WHAT IS EXPECTED:
Please report how many lines in the data below contain "agent". Nothing besides the number should be written.

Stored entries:
==========

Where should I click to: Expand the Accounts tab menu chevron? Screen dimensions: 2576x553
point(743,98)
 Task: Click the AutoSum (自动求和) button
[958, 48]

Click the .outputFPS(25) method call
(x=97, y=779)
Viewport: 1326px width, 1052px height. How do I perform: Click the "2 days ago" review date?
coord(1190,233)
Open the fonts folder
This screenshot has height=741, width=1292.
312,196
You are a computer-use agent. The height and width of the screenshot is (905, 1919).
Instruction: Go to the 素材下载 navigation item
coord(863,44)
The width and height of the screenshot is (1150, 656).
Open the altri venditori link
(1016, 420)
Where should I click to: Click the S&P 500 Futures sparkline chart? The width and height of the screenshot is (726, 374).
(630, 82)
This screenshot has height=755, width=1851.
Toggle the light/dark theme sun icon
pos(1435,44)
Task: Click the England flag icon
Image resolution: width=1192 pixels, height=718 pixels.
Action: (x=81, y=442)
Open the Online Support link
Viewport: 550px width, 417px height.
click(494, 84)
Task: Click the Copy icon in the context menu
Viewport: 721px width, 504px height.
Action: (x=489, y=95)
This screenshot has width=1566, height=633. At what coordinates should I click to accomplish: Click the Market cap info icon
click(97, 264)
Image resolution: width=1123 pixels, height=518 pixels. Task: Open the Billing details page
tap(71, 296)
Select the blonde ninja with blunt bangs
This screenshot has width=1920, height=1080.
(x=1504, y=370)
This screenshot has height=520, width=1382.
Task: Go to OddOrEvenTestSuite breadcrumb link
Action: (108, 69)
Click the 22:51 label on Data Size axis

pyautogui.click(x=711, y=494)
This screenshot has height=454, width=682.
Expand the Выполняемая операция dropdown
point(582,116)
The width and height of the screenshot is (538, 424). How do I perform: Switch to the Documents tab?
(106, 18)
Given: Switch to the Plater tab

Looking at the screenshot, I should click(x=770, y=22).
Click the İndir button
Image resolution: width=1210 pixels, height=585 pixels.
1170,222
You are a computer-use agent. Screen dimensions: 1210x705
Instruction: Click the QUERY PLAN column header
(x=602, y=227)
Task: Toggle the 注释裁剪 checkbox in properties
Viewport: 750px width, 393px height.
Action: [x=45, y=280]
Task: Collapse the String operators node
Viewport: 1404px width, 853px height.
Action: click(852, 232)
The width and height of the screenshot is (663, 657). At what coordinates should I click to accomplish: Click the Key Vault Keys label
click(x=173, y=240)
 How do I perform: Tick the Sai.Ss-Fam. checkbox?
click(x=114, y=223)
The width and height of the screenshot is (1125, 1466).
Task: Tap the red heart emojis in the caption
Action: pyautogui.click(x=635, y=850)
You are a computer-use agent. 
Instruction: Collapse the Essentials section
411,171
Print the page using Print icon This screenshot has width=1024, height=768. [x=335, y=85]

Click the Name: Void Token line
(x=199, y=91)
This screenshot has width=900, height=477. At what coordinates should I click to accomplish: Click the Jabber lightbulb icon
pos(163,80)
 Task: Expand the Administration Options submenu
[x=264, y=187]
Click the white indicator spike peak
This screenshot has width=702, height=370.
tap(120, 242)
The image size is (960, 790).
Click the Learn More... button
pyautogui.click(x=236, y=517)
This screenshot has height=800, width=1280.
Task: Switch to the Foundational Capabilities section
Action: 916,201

==========

RESULT FOR THIS EXERCISE:
3